Environment Variables

VNPay:

VNPAY_TMN_CODE=<merchant terminal code>
VNPAY_HASH_SECRET=<HMAC secret key>
VNPAY_BASE_URL=https://sandbox.vnpayment.vn/paymentv2/vpcpay.html
VNPAY_API_URL=https://sandbox.vnpayment.vn/merchant_webapi/api/transaction

MoMo:

MOMO_PARTNER_CODE=<partner code>
MOMO_ACCESS_KEY=<access key>
MOMO_SECRET_KEY=<secret key>
MOMO_ENDPOINT=https://test-payment.momo.vn/v2/gateway/api

ZaloPay:

ZALOPAY_APP_ID=<app ID>
ZALOPAY_KEY1=<key 1 (for creating payments)>
ZALOPAY_KEY2=<key 2 (for callback verification)>
ZALOPAY_ENDPOINT=https://sb-openapi.zalopay.vn/v2

Race Condition & Idempotency Protection

Problem: Multiple callbacks may arrive for same payment (network retries, duplicate notifications)

Solution:

  1. Unique Idempotency Key: Payment_idempotency_unique(userId, provider, idempotencyKey)

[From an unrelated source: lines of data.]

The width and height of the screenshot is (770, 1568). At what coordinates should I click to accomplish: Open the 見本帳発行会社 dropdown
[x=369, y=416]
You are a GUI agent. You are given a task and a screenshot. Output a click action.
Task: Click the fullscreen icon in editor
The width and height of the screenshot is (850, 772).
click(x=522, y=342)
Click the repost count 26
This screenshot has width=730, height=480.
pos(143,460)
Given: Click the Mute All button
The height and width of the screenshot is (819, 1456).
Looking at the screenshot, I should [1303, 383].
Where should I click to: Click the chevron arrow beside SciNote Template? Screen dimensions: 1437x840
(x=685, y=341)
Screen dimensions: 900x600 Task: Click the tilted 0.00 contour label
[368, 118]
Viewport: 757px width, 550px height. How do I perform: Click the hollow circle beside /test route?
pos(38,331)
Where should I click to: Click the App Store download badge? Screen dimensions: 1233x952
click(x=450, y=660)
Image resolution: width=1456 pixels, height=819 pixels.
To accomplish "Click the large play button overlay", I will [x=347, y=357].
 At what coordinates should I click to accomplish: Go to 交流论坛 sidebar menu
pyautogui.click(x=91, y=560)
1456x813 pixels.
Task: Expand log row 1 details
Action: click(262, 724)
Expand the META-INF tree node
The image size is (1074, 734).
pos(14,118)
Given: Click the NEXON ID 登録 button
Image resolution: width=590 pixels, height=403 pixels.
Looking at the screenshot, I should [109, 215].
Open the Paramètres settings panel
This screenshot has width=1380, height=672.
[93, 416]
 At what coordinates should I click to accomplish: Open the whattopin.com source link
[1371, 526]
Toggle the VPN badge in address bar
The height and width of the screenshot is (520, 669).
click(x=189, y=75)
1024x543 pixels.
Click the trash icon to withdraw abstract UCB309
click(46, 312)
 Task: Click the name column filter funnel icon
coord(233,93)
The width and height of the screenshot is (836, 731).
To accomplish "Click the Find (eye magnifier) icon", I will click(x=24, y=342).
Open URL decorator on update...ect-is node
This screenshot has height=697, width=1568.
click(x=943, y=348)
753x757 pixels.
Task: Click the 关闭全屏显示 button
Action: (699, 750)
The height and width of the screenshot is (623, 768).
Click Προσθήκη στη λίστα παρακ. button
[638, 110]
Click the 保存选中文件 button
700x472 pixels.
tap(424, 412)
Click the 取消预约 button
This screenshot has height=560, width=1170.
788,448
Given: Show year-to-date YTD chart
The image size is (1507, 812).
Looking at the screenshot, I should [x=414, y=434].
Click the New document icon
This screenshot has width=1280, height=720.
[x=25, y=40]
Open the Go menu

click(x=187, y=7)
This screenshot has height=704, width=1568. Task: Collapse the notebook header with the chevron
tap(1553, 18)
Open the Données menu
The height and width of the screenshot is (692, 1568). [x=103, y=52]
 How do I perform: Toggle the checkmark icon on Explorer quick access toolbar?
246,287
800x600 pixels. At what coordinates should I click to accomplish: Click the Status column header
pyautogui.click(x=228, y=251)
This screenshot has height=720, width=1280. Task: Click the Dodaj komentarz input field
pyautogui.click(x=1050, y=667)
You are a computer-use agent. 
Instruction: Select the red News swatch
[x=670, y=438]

    • Prevents duplicate payment records
    • Generated by client/API before creating payment
  2. Atomic Status Update: paymentRepo.updateIfStatus(orderId, ['PENDING', 'PROCESSING'], newStatus)

    • Only updates if current status in allowed list
    • Returns updated entity or null if already terminal
  3. Terminal State Check: If already COMPLETED/FAILED/REFUNDED, handler returns existing state

    • No re-triggering of domain events
    • No double billing or duplicate transactions

Health Checks

API Health Endpoints

Health Controller (apps/api/src/modules/health/health.controller.ts)

  1. GET /health — Liveness Probe (always 200 if process running)

    • Uses: @HealthCheck() on empty probe list
    • Response: { "status": "ok", "timestamp": "..." }
    • Use Case: Kubernetes/Docker readiness (initial startup)
  2. GET /health/ready — Readiness Probe (checks dependencies)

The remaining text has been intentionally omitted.